We’ve all been there. After reading an email from a customer, a manager, or a co-worker, we think: “Did he really just write that?”

All of us are bombarded with emails on a daily basis. For many businesses, email has become a primary form of communication – and the cause of many professional misunderstandings. Emails fail to communicate important non-verbal cues that are key to deciphering sarcasm, humor, integrity, and more. As a result, it has been known to cause some serious conflicts between co-workers.

So, before sending that email, stop and think through a few basic questions:

Question: “Does my subject line clearly identify why I am sending this email?”

The subject of an email should provide the reader with a clear understanding of why he is being contacted; yet, it should be “juicy” enough to entice him to open it right away. It’s tough to strike a balance between being concise and arousing curiosity, but be creative. One important point to consider: If an email is urgent, do not use excessive capitalization or exclamation points in the title. Simply put a flag on the email so the reader is aware it needs immediate attention.

Question: “Does the content of my email clearly identify my needs?”

Do not send an email that does not include a next step for the recipient, unless the email is meant to keep her in the loop about an ongoing project. Providing a next step makes your email more actionable because it provides context and a clear path to success. For job seekers, a next step could be scheduling an interview (“I am free on Tuesday at 11:00 a.m. for an interview. Does this work with your schedule?”). Employees may require assistance in moving a project forward (“Please confirm that we can pay the contractor $100 to provide us with the materials.”). The bottom line is that when you do not provide a next step in the process, your email may be archived and forgotten because the recipient is not sure how to proceed.

Question: “Am I angry right now?”

Anger and email communication can be a dangerous combination.
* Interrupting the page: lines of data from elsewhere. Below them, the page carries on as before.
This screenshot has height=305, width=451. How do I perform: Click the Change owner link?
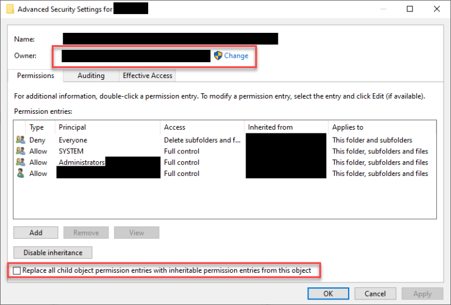pyautogui.click(x=236, y=55)
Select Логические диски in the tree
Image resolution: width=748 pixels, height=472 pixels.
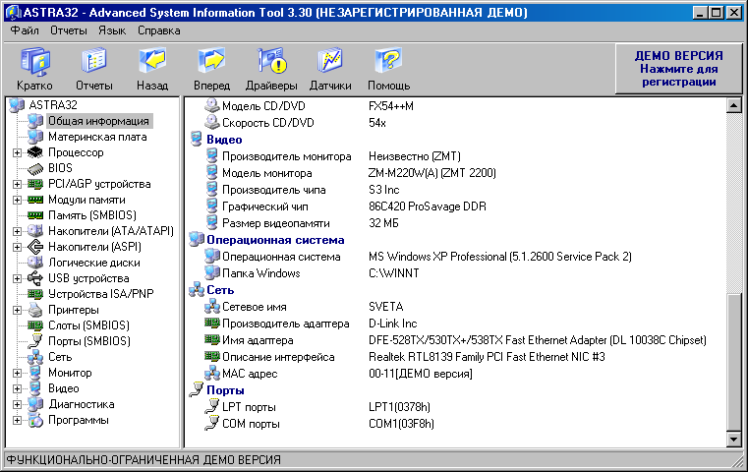[93, 263]
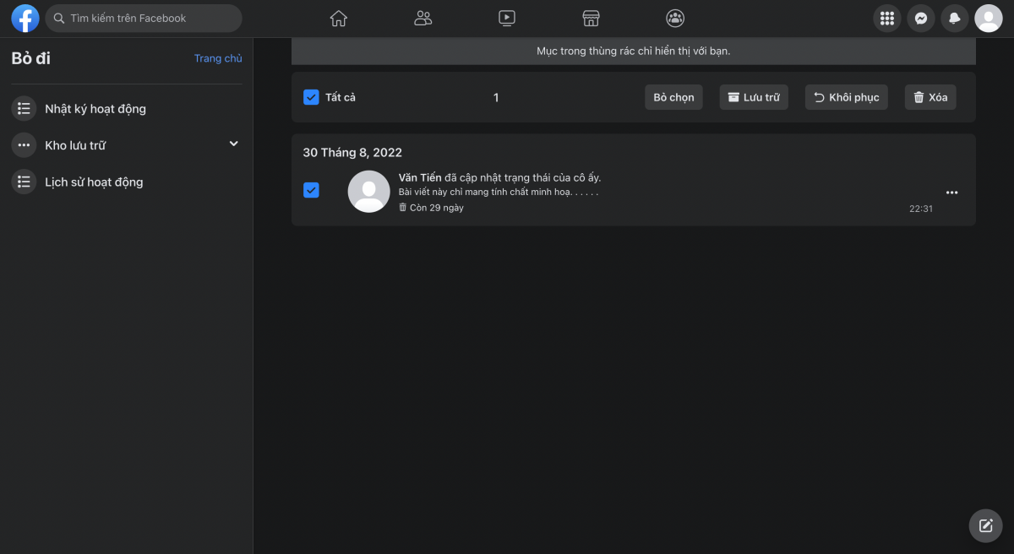Open the Watch video icon
The image size is (1014, 554).
point(507,18)
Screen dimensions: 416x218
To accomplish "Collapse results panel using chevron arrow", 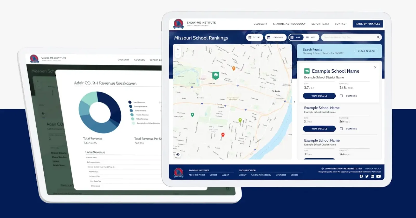I will (x=294, y=102).
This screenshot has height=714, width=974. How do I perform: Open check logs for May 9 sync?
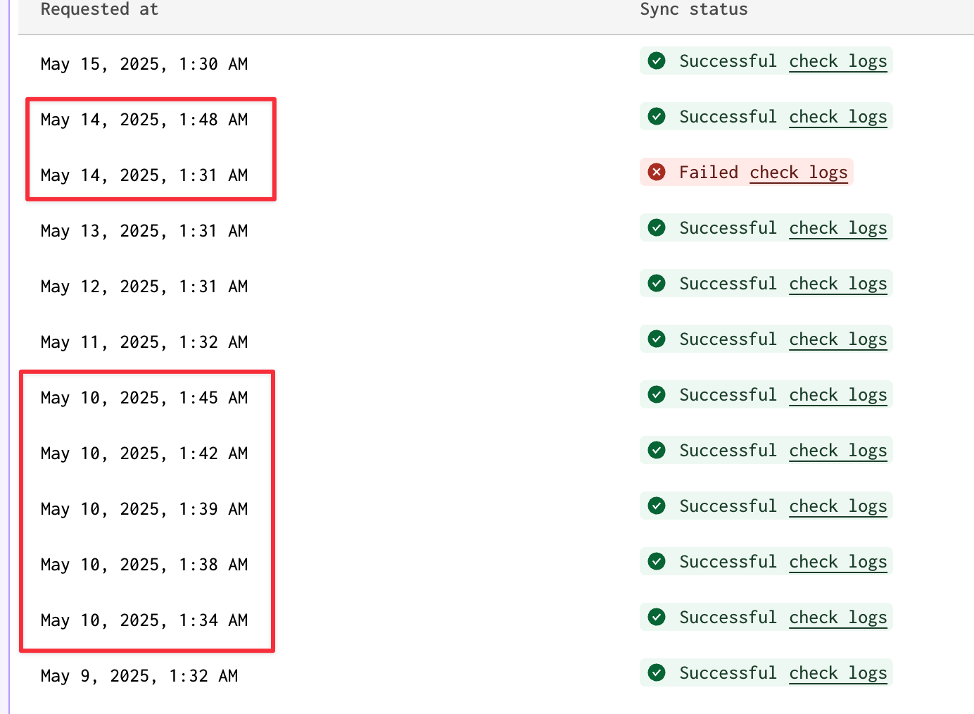click(837, 673)
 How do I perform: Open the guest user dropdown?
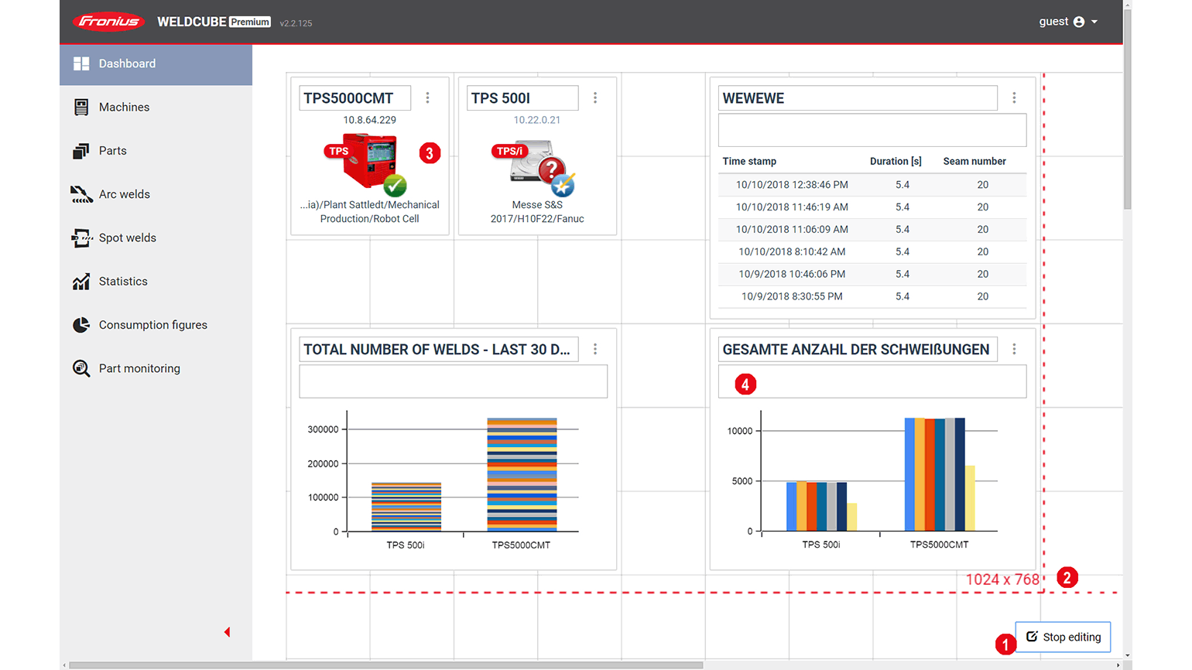[1068, 22]
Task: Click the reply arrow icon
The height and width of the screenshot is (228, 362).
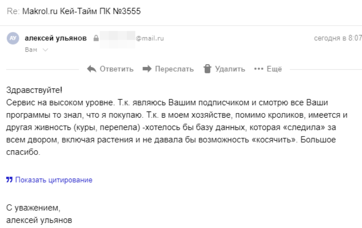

Because email is one step removed from face-to-face interaction, it may be easier to express frustration in that medium. However, it is a permanent reaction to what is most often a temporary problem. Take a 20-minute break prior to sending an email that could be rooted in anger. Reread the email after the break and make sure the content remains respectful and professional even if a disagreement is taking place. Also keep in mind that email is not a private communication. In most companies both upper management and IT professionals also have access to emails, so sending angry or inappropriate messages could extend far beyond the people involved in the immediate conversation.

Question: Did I proofread before hitting send?

Writing is one way in which people are measured, and a properly written sentence or paragraph can make the difference in receiving a passing or failing grade, job offer, promotion or pay raise. To ensure that your email communication is top-notch, read the email out loud to make sure the content makes sense. When in doubt, conduct an online search for answers. There are many online tools available to help sort out common grammatical errors.

Even though email is a very quick form of communication in the working world, it is critical that you pay attention to the details when you communicate in this manner. The bottom line is to always respond to work emails quickly and professionally – while still making sure the content is clear and understandable. This simple process will help to make your working environment a more effective and enjoyable place.